주어진 자료:
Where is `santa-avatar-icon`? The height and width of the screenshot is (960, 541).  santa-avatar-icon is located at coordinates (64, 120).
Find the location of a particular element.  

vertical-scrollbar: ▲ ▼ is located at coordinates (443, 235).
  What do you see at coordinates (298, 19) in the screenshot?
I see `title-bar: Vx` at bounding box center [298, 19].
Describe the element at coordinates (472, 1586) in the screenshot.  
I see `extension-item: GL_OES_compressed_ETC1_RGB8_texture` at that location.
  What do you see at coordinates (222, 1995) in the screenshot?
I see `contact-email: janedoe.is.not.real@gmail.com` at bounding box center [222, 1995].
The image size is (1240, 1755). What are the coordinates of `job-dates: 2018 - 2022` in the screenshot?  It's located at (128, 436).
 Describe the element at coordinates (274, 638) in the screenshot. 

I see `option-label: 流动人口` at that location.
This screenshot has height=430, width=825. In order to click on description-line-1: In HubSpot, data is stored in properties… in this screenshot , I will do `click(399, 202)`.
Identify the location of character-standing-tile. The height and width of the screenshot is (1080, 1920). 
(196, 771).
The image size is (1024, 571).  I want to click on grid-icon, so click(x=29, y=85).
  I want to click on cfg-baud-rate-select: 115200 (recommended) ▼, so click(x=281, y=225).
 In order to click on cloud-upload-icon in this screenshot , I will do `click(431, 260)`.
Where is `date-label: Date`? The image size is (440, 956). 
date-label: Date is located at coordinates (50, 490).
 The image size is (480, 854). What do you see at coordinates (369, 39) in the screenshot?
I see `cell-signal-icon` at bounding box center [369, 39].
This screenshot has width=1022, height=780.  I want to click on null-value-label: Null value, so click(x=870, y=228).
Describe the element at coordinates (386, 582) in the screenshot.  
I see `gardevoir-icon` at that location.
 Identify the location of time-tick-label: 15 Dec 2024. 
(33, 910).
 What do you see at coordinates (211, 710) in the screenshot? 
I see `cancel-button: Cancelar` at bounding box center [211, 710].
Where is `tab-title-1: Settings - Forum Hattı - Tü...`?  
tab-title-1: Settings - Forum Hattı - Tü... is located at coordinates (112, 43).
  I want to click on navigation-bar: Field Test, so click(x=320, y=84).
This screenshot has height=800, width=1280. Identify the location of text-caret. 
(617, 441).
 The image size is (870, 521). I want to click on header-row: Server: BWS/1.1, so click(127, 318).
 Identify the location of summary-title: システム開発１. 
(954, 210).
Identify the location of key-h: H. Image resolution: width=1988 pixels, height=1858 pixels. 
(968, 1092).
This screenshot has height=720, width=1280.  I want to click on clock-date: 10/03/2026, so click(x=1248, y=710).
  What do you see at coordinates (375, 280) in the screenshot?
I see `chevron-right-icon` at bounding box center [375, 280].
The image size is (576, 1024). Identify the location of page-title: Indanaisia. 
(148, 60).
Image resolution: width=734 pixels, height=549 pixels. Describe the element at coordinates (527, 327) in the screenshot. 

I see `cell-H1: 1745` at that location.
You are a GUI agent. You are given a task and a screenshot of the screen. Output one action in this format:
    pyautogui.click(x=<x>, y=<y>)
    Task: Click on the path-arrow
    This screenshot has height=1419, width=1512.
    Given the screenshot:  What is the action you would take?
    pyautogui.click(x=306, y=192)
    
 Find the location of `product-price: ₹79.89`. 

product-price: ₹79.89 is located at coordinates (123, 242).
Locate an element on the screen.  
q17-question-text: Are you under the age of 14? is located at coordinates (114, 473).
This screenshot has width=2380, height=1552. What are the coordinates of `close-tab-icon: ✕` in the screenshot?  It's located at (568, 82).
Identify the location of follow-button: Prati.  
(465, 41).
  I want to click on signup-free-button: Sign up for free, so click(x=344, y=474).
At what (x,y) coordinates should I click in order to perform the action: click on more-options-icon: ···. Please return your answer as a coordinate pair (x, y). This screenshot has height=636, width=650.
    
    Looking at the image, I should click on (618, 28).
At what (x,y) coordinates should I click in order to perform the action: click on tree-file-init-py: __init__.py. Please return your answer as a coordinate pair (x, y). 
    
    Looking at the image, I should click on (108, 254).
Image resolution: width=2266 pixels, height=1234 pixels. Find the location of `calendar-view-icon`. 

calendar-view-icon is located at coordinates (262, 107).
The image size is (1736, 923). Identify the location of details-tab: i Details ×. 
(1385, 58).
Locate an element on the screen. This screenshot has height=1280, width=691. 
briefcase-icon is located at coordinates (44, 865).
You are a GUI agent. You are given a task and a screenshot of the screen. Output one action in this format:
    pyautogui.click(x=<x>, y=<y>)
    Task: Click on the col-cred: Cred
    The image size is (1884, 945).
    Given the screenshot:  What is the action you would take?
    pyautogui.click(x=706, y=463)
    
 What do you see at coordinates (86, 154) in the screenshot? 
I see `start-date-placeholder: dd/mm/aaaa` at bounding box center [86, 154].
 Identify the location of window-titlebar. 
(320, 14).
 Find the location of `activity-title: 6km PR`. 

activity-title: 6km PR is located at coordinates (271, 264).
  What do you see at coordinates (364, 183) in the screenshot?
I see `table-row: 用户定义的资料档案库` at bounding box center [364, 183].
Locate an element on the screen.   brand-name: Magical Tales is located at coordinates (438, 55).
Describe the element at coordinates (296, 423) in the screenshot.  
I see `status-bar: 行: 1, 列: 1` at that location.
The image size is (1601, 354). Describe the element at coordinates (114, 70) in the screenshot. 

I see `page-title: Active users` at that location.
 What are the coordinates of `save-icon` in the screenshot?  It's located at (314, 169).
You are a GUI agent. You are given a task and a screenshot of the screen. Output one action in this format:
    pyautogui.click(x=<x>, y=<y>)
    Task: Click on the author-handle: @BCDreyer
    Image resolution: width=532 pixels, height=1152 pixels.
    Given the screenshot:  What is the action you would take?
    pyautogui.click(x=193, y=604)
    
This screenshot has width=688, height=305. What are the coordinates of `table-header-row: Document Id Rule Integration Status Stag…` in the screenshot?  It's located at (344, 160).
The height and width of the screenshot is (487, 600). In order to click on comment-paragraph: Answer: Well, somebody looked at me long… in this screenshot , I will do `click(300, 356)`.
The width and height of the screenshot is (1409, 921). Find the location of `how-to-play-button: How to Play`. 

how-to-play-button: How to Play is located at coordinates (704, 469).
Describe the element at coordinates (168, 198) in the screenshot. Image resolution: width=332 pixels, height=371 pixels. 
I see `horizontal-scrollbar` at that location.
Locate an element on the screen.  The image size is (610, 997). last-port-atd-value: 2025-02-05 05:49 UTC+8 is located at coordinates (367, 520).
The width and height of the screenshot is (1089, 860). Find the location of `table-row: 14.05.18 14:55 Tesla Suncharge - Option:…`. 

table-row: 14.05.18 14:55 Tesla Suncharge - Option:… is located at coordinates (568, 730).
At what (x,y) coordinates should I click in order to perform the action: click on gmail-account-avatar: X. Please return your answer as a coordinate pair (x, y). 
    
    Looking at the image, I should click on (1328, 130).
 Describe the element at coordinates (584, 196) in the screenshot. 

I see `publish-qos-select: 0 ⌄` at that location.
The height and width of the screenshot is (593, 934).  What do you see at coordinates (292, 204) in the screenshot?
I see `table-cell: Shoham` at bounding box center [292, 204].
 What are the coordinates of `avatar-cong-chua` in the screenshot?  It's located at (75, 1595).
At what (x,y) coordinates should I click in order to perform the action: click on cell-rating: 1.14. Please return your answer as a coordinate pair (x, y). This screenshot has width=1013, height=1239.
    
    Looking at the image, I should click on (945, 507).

연습 과제:
위의 모든 줄을 한 글자도 바꾸지 말고 그대로 옮겨 적으세요.

연습 결과:
Where is `santa-avatar-icon`? The height and width of the screenshot is (960, 541).  santa-avatar-icon is located at coordinates (64, 120).
Find the location of a particular element.  

vertical-scrollbar: ▲ ▼ is located at coordinates (443, 235).
  What do you see at coordinates (298, 19) in the screenshot?
I see `title-bar: Vx` at bounding box center [298, 19].
Describe the element at coordinates (472, 1586) in the screenshot.  
I see `extension-item: GL_OES_compressed_ETC1_RGB8_texture` at that location.
  What do you see at coordinates (222, 1995) in the screenshot?
I see `contact-email: janedoe.is.not.real@gmail.com` at bounding box center [222, 1995].
The image size is (1240, 1755). What are the coordinates of `job-dates: 2018 - 2022` in the screenshot?  It's located at (128, 436).
 Describe the element at coordinates (274, 638) in the screenshot. 

I see `option-label: 流动人口` at that location.
This screenshot has height=430, width=825. In order to click on description-line-1: In HubSpot, data is stored in properties… in this screenshot , I will do `click(399, 202)`.
Identify the location of character-standing-tile. The height and width of the screenshot is (1080, 1920). 
(196, 771).
The image size is (1024, 571).  I want to click on grid-icon, so click(x=29, y=85).
  I want to click on cfg-baud-rate-select: 115200 (recommended) ▼, so click(x=281, y=225).
 In order to click on cloud-upload-icon in this screenshot , I will do `click(431, 260)`.
Where is `date-label: Date`? The image size is (440, 956). 
date-label: Date is located at coordinates (50, 490).
 The image size is (480, 854). What do you see at coordinates (369, 39) in the screenshot?
I see `cell-signal-icon` at bounding box center [369, 39].
This screenshot has width=1022, height=780.  I want to click on null-value-label: Null value, so click(x=870, y=228).
Describe the element at coordinates (386, 582) in the screenshot.  
I see `gardevoir-icon` at that location.
 Identify the location of time-tick-label: 15 Dec 2024. 
(33, 910).
 What do you see at coordinates (211, 710) in the screenshot? 
I see `cancel-button: Cancelar` at bounding box center [211, 710].
Where is `tab-title-1: Settings - Forum Hattı - Tü...`?  
tab-title-1: Settings - Forum Hattı - Tü... is located at coordinates (112, 43).
  I want to click on navigation-bar: Field Test, so click(x=320, y=84).
This screenshot has height=800, width=1280. Identify the location of text-caret. 
(617, 441).
 The image size is (870, 521). I want to click on header-row: Server: BWS/1.1, so click(127, 318).
 Identify the location of summary-title: システム開発１. 
(954, 210).
Identify the location of key-h: H. Image resolution: width=1988 pixels, height=1858 pixels. 
(968, 1092).
This screenshot has height=720, width=1280.  I want to click on clock-date: 10/03/2026, so click(x=1248, y=710).
  What do you see at coordinates (375, 280) in the screenshot?
I see `chevron-right-icon` at bounding box center [375, 280].
The image size is (576, 1024). Identify the location of page-title: Indanaisia. 
(148, 60).
Image resolution: width=734 pixels, height=549 pixels. Describe the element at coordinates (527, 327) in the screenshot. 

I see `cell-H1: 1745` at that location.
You are a GUI agent. You are given a task and a screenshot of the screen. Output one action in this format:
    pyautogui.click(x=<x>, y=<y>)
    Task: Click on the path-arrow
    This screenshot has height=1419, width=1512.
    Given the screenshot:  What is the action you would take?
    pyautogui.click(x=306, y=192)
    
 Find the location of `product-price: ₹79.89`. 

product-price: ₹79.89 is located at coordinates (123, 242).
Locate an element on the screen.  
q17-question-text: Are you under the age of 14? is located at coordinates (114, 473).
This screenshot has width=2380, height=1552. What are the coordinates of `close-tab-icon: ✕` in the screenshot?  It's located at (568, 82).
Identify the location of follow-button: Prati.  
(465, 41).
  I want to click on signup-free-button: Sign up for free, so click(x=344, y=474).
At what (x,y) coordinates should I click in order to perform the action: click on more-options-icon: ···. Please return your answer as a coordinate pair (x, y). This screenshot has height=636, width=650.
    
    Looking at the image, I should click on (618, 28).
At what (x,y) coordinates should I click in order to perform the action: click on tree-file-init-py: __init__.py. Please return your answer as a coordinate pair (x, y). 
    
    Looking at the image, I should click on (108, 254).
Image resolution: width=2266 pixels, height=1234 pixels. Find the location of `calendar-view-icon`. 

calendar-view-icon is located at coordinates (262, 107).
The image size is (1736, 923). Identify the location of details-tab: i Details ×. 
(1385, 58).
Locate an element on the screen. This screenshot has height=1280, width=691. 
briefcase-icon is located at coordinates (44, 865).
You are a GUI agent. You are given a task and a screenshot of the screen. Output one action in this format:
    pyautogui.click(x=<x>, y=<y>)
    Task: Click on the col-cred: Cred
    The image size is (1884, 945).
    Given the screenshot:  What is the action you would take?
    pyautogui.click(x=706, y=463)
    
 What do you see at coordinates (86, 154) in the screenshot? 
I see `start-date-placeholder: dd/mm/aaaa` at bounding box center [86, 154].
 Identify the location of window-titlebar. 
(320, 14).
 Find the location of `activity-title: 6km PR`. 

activity-title: 6km PR is located at coordinates (271, 264).
  What do you see at coordinates (364, 183) in the screenshot?
I see `table-row: 用户定义的资料档案库` at bounding box center [364, 183].
Locate an element on the screen.   brand-name: Magical Tales is located at coordinates (438, 55).
Describe the element at coordinates (296, 423) in the screenshot.  
I see `status-bar: 行: 1, 列: 1` at that location.
The image size is (1601, 354). Describe the element at coordinates (114, 70) in the screenshot. 

I see `page-title: Active users` at that location.
 What are the coordinates of `save-icon` in the screenshot?  It's located at (314, 169).
You are a GUI agent. You are given a task and a screenshot of the screen. Output one action in this format:
    pyautogui.click(x=<x>, y=<y>)
    Task: Click on the author-handle: @BCDreyer
    Image resolution: width=532 pixels, height=1152 pixels.
    Given the screenshot:  What is the action you would take?
    pyautogui.click(x=193, y=604)
    
This screenshot has width=688, height=305. What are the coordinates of `table-header-row: Document Id Rule Integration Status Stag…` in the screenshot?  It's located at (344, 160).
The height and width of the screenshot is (487, 600). In order to click on comment-paragraph: Answer: Well, somebody looked at me long… in this screenshot , I will do `click(300, 356)`.
The width and height of the screenshot is (1409, 921). Find the location of `how-to-play-button: How to Play`. 

how-to-play-button: How to Play is located at coordinates (704, 469).
Describe the element at coordinates (168, 198) in the screenshot. Image resolution: width=332 pixels, height=371 pixels. 
I see `horizontal-scrollbar` at that location.
Locate an element on the screen.  The image size is (610, 997). last-port-atd-value: 2025-02-05 05:49 UTC+8 is located at coordinates (367, 520).
The width and height of the screenshot is (1089, 860). Find the location of `table-row: 14.05.18 14:55 Tesla Suncharge - Option:…`. 

table-row: 14.05.18 14:55 Tesla Suncharge - Option:… is located at coordinates (568, 730).
At what (x,y) coordinates should I click in order to perform the action: click on gmail-account-avatar: X. Please return your answer as a coordinate pair (x, y). 
    
    Looking at the image, I should click on (1328, 130).
 Describe the element at coordinates (584, 196) in the screenshot. 

I see `publish-qos-select: 0 ⌄` at that location.
The height and width of the screenshot is (593, 934).  What do you see at coordinates (292, 204) in the screenshot?
I see `table-cell: Shoham` at bounding box center [292, 204].
 What are the coordinates of `avatar-cong-chua` in the screenshot?  It's located at (75, 1595).
At what (x,y) coordinates should I click in order to perform the action: click on cell-rating: 1.14. Please return your answer as a coordinate pair (x, y). This screenshot has width=1013, height=1239.
    
    Looking at the image, I should click on (945, 507).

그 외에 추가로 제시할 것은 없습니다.